This first-born Isaac and ram story prefigures the theology that Christ died in place of all people.

Approach 4—BE WELL. Today there are countless self-help techniques. No one agreed upon authority system is in charge of overseeing misdeeds and atonement, and. . . everyone is in charge.

We know the idea that humans are fully and legally persons and have rights from the ovum inviting sperm to enter onward. INDIVIDUAL RIGHTS. What a mind-blowing, destabilizing dream. Which ethical system is right? Is the ISIS system a valid option? Which religion is right?  Is there a God?  Is so, which one?  Can agnostics act morally? Since the individual has no constitutional RESPONSIBILITIES, this absence of universal rules opens a huge vacuum.

The typical human, having to decide for herself what guidelines to follow, often goes coo-coo trying to figure out which path to follow where the options are often contradictory. Pro-choice? Pro-life? So, our confused selves often feel lost without shiny saviors within this inscrutable and mostly dark, invisible universe. Self says, “I kind of hurt all the time. Anti-depressants. Aspirin. Tylenol. More pills that I can remember and name. I’ve tried every religion, and still don’t feel pardoned for my mistakes. I’ve gone to gurus and I still don’t feel enlightened.”

How to find atonement amid the pandemonium of a heroin, suicide, and terrorism epidemic?

The answer: Be well by choosing every day what you think will advance your own body, mind, and spirit health, and of all other beings. Carrying out this invitation within the cultural vacuum given to us is a most demanding curriculum. . . a school of health unlike any school our parents and grandparents attended. Invent wellness habits within self and model them for others. No excuses. This self education is open to endlessly glad learning and teaching.

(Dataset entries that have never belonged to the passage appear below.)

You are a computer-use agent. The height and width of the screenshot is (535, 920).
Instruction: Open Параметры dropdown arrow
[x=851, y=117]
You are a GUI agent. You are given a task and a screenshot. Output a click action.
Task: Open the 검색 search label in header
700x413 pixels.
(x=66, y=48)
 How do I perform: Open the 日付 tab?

Neuroscientists now know that wellness emotional habits enlarge circuitry in the plastic brain, no matter what age, to permit even deeper empathy and compassion. Brain scans show the degree to which our emotions are positive and negative, puzzled and intuitive, self-opaque and self-aware, tuned out and tuned in. And there is a book full of meditation exercises, easily done by anyone, by neuroscientist Richard Davidson, The Emotional Life of Your Brain.

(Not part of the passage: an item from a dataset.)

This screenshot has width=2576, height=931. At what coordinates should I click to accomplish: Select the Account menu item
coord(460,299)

We can learn to show charity toward all, as Abraham Lincoln advises, and we can learn to love our internal and external enemies unconditionally, as Jesus recommends. Ain’t easy. But we have had enough guilt. As Bernie says, Enough is enough.

What is one meditation exercise?  “Think about those inside and outside to whom we have done wrong, years ago, or today. Feel sad and embarrassed. Say I am sorry to ourself. The same to others. Say, whenever possible out loud, “I am sorry.” Use beads to repeat the mantra. This practice makes saying “I am sorry” when needed. Each genuine apology enlarges the ganglions and nerve tissue in the brain facilitating this empathic practice.

Yesterday I was walking with my daughter Tamyala to the house of daughter Shamelle. We enter and sit down. Shamelle plays a Clemente sonata on the piano beautifully. I say, “That was very soothing. Thank you.” Then, not seeing what would happen if I swivel in my chair, my arm pushes over an end table. CRASH. Ceramic pieces shatter on the floor. I feel some guilt, but also feel like criticizing the placement of a table where such an accident could happen and fragment a favorite china figurine. Shamelle says, as she starts cleaning up, “It’s the responsibility of guests to respect how a house is arranged.” I feel attacked, and give  a discourse on the virtues of no-fault accidents. Emotions, already charged, keep on discharging. Eventually, both Shamelle and I apologize, and I offer to pay for a replacement for the figures. We hug before I walk back home.

Obviously atonement is not a one-size fits all process. Very complicated. Still, let us go forth during Lent with new hope of letting go of illusionary modes of atonement and of inventing wellness within and without. It is fun to be a Thomas Edison inventor of millions of atonement roads more, not less traveled. Amen.